Start with small yet incremental goals and experience the feeling of success NOT failure. This approach will create the intrinsic motivation that you need to continue the journey towards your goal! For example:
– “I will start by getting up 15 minutes earlier, 3 days per week, for the next 2 weeks and walk/run or do body weight exercises. Every 2 weeks, I will get up another 5 minutes earlier until I have enough time to complete the Spartan WOD.” This may seem like slow progress to some, but slow steady progress is more likely to cause long term success than rapid short-term progress.
– Do what you know is accomplishable. Challenge yourself, but don’t set the bar too high. “I will take breaks throughout the day and do Burpees every 2 hours throughout my work day”. Establish the habit of being physically active, you are developing a lifestyle, the intensity doesn’t matter at this point.

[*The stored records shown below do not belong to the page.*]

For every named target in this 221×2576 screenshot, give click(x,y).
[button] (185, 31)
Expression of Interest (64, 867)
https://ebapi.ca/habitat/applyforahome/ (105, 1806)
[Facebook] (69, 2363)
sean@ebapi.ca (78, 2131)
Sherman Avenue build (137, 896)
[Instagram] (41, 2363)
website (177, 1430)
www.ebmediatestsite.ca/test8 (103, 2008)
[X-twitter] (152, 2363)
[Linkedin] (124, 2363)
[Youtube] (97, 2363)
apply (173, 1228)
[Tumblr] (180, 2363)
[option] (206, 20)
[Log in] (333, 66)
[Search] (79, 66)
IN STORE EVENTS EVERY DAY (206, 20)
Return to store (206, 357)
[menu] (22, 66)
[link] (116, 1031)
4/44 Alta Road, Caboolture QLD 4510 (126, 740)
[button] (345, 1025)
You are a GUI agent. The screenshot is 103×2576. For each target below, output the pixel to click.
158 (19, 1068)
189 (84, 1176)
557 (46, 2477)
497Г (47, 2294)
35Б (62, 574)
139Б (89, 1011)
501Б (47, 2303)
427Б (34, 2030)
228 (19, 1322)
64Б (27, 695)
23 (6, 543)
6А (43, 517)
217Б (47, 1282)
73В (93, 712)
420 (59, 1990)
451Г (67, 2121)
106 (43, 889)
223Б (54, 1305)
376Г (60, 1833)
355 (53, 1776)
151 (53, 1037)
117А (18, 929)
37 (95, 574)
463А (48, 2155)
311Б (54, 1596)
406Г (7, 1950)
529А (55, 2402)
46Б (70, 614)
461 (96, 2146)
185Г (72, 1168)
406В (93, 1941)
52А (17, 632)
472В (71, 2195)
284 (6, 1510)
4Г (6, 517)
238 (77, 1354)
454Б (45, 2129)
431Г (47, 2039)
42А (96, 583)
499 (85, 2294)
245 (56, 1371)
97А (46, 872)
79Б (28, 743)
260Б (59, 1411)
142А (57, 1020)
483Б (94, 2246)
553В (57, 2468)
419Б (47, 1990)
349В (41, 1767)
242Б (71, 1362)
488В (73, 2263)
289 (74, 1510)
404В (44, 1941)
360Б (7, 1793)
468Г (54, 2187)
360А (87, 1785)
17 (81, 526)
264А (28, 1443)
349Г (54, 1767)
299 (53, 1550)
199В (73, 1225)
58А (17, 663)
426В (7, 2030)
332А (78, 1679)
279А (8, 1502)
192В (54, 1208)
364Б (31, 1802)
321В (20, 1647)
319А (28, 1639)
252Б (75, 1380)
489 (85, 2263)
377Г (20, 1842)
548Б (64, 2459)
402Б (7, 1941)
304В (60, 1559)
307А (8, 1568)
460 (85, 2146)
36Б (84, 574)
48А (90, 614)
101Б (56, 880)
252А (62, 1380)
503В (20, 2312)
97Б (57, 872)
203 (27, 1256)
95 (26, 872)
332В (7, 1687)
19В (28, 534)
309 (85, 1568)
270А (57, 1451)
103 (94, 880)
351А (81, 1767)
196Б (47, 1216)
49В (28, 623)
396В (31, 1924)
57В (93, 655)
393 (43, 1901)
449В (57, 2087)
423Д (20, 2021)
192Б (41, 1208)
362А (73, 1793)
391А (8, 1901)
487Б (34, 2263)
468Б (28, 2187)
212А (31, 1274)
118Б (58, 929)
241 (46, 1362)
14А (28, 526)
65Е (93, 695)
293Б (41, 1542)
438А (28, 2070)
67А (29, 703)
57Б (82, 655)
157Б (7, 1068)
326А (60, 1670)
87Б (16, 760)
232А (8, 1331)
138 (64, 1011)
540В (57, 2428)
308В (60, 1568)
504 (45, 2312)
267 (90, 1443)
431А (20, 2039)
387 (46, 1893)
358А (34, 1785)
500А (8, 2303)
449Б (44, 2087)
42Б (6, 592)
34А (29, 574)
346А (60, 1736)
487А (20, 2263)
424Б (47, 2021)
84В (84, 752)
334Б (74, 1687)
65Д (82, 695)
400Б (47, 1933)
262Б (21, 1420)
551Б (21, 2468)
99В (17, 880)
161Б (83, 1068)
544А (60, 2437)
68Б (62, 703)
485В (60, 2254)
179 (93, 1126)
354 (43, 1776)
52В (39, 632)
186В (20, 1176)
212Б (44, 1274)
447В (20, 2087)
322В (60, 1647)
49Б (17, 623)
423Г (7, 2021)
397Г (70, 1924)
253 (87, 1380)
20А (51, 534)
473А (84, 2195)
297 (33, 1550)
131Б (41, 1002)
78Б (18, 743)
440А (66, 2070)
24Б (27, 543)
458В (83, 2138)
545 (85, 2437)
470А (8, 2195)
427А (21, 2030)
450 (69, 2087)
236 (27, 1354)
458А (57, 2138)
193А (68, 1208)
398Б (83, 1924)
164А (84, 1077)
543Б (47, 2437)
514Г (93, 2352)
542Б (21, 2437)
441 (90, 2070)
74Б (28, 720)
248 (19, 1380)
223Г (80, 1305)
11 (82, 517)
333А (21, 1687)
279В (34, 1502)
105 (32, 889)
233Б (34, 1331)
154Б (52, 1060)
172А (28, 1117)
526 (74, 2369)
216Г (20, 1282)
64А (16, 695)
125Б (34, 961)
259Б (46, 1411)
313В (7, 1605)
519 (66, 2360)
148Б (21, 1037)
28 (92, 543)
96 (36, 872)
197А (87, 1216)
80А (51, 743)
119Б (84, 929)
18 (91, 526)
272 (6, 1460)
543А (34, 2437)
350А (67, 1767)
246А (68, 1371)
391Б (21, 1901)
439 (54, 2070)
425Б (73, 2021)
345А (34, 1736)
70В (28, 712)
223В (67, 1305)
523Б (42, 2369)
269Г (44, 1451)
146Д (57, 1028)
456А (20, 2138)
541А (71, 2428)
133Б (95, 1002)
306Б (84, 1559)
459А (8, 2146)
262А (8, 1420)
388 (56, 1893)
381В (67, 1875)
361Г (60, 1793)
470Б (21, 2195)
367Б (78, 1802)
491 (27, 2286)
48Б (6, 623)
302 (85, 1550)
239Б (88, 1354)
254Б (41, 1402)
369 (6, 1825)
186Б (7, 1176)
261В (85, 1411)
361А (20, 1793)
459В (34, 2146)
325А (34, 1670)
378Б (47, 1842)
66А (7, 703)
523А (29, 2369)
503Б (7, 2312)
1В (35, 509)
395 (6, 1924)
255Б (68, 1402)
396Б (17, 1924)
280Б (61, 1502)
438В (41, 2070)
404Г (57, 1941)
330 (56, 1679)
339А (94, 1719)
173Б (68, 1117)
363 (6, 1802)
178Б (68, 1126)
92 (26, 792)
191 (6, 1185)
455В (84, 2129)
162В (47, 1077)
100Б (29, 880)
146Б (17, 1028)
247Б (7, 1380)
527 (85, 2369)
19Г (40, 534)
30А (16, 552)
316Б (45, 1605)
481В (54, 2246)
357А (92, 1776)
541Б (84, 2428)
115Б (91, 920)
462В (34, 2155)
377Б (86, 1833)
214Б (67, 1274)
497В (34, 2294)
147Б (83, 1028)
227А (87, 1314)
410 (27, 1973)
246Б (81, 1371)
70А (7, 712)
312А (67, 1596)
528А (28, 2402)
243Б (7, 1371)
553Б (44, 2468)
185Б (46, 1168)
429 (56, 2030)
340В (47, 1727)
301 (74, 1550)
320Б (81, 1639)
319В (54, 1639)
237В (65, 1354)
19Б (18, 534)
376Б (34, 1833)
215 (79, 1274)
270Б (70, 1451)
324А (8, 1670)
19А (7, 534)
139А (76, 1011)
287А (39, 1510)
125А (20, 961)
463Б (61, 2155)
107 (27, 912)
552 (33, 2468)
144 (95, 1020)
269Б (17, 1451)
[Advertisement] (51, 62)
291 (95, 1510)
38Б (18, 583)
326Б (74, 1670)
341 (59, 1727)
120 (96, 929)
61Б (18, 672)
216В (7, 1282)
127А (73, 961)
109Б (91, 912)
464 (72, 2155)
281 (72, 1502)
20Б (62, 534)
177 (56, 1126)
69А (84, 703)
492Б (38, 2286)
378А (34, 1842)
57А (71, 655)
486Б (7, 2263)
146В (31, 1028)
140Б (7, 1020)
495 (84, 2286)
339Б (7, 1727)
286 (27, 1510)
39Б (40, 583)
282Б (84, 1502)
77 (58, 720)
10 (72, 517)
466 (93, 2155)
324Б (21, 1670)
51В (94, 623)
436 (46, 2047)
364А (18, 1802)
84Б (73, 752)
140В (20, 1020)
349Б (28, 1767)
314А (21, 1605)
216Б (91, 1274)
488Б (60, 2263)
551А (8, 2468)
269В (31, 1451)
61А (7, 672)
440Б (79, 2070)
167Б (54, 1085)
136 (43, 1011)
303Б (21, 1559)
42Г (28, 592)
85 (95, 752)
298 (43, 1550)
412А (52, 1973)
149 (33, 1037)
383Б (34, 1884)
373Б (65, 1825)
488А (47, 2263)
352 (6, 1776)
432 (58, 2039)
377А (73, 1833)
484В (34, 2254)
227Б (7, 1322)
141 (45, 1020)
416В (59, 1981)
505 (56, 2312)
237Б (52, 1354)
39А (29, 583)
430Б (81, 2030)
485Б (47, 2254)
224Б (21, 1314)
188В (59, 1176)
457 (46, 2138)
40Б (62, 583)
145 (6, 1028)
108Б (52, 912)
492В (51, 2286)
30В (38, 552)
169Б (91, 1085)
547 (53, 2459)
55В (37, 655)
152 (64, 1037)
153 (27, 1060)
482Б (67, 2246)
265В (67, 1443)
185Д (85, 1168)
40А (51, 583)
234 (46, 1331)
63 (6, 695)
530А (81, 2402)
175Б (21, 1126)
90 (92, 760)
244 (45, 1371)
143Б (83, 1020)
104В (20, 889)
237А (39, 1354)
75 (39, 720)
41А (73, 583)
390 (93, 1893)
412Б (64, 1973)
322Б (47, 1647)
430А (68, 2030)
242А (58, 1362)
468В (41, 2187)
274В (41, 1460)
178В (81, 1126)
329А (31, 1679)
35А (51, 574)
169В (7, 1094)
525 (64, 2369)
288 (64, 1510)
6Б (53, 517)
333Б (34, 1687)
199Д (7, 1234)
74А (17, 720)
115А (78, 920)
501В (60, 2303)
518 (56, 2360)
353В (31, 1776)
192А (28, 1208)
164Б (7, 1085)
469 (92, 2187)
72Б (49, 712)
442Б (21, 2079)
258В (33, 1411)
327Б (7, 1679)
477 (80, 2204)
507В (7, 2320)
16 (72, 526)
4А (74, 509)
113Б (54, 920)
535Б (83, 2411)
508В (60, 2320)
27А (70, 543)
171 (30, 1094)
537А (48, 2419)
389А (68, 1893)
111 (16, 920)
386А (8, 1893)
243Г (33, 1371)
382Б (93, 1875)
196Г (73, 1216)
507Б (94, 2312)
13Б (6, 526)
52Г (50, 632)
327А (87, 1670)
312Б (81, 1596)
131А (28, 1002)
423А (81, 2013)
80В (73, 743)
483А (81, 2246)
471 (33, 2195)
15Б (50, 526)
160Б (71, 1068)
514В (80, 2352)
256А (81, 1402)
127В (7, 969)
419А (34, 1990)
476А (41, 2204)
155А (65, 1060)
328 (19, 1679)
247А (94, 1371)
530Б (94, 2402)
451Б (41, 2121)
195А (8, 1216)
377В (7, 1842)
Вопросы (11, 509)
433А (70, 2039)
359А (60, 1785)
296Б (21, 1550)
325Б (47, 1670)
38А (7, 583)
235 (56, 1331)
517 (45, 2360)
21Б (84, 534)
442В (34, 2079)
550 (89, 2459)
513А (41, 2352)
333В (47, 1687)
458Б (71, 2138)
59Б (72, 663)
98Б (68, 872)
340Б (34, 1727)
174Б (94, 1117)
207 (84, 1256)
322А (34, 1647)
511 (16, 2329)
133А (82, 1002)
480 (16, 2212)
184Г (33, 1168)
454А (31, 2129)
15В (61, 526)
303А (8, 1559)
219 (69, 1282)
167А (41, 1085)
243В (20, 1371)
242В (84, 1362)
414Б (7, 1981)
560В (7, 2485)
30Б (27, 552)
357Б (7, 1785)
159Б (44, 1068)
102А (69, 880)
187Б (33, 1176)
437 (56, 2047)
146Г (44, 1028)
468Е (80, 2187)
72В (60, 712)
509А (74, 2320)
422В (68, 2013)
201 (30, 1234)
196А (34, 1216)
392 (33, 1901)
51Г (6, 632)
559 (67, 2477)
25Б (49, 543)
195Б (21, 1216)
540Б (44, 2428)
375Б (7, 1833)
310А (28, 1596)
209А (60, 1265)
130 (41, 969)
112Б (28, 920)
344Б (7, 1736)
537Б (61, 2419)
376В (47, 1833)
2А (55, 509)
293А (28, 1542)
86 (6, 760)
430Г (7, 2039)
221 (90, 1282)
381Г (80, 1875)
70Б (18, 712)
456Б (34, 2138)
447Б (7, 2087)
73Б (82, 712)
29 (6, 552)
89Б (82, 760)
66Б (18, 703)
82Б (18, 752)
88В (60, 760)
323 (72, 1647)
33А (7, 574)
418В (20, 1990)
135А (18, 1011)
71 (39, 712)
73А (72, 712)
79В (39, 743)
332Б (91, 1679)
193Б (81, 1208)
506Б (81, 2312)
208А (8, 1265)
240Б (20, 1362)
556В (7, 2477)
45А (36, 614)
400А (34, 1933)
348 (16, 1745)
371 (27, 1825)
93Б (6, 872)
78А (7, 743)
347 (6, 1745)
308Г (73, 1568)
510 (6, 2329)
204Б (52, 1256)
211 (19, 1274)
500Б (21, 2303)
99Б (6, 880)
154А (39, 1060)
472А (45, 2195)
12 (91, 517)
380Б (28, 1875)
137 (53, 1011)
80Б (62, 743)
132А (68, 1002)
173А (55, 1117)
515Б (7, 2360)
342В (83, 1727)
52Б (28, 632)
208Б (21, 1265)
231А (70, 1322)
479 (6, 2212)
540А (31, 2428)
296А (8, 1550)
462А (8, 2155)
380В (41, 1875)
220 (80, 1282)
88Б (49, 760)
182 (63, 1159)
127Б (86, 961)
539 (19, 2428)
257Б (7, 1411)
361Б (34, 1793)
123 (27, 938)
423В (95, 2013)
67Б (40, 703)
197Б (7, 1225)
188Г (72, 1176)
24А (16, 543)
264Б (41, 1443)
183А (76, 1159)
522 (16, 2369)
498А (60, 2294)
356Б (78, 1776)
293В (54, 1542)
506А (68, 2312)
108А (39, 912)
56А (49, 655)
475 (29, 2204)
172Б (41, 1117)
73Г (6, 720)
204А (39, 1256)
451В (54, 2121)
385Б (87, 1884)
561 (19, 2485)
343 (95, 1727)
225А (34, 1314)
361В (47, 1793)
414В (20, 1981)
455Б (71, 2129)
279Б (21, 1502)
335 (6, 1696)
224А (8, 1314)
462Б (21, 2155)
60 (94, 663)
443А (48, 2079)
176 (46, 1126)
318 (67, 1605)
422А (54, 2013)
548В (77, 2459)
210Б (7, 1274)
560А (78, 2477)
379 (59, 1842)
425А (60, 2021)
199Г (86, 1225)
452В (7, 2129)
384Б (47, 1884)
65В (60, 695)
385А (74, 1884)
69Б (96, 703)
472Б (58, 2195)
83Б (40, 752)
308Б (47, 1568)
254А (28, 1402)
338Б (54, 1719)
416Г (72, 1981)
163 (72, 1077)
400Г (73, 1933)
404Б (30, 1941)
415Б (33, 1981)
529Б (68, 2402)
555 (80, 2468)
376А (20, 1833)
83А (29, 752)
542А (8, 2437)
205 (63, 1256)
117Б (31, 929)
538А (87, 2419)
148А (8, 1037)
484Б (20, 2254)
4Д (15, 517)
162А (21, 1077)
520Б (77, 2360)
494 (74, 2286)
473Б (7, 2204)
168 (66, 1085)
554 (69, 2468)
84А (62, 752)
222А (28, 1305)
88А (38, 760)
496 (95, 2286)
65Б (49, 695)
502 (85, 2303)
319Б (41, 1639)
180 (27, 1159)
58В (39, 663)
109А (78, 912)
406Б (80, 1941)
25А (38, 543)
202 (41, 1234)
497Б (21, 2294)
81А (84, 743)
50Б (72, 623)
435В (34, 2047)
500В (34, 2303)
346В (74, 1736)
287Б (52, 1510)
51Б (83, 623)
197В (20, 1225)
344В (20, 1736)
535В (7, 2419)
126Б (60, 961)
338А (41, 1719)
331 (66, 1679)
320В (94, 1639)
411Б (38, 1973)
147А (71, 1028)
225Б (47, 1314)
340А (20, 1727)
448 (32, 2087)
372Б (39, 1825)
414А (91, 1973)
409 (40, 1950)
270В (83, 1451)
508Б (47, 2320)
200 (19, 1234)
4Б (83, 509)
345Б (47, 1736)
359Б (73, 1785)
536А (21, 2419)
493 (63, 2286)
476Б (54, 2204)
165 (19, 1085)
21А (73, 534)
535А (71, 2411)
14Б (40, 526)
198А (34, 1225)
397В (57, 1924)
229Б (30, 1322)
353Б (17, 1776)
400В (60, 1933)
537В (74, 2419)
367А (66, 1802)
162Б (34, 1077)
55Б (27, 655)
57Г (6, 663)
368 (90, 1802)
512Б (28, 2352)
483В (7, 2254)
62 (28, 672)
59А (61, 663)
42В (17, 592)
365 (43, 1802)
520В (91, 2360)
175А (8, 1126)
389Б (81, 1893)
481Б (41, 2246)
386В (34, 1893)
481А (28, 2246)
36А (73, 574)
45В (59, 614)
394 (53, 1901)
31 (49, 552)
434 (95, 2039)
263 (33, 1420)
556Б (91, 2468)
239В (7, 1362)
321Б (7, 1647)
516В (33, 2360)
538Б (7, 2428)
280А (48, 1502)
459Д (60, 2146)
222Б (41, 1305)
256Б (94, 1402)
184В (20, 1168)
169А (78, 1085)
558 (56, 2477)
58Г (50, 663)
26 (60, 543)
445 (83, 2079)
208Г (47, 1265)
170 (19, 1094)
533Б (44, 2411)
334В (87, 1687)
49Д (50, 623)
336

– Slowly expand your comfort zone. Do slightly more than you did in the previous week. Large leaps in expectations or challenges will certainly lead to failure. Take one small step at a time.
– Put your plan in writing. Today I will do X. Each week I will add Y to X. Ultimately leading to accomplishment of Z. Whatever X, Y, and Z are, is up to you, the point is to have the plan and have it in writing.
4. Final Step: What are my acceptance criteria?
“I will accept that my New Year’s resolution is completed when I have been exercising 4 hours per week for a minimum of 3 months.” That does not mean that you have to start with that amount of exercise, it is realization of your goal. It may take 6 months to get there. Accomplishments, no matter how small, will keep you motivated. Reward yourself for accomplishing goals. If you go a full week getting up 15 minutes early and incorporate Burpees every 2 hours in your work day, reward yourself with a fitness magazine and stay motivated!
The above processes, without even realizing it, will increase your self-efficacy, which is a measure of one’s own ability to complete tasks and reach lofty goals. It affects every area of human behavior. Believing in one’s self, setting realistic goals and creating a plan to reach those goals results in self-empowerment, confidence, and success!
Don’t be just another statistic of an unsuccessful attempt at a New Year’s resolution. In advance think seriously about your resolution, identify potential barriers, and develop a written plan. Don’t leave it to chance, your success is in your hands.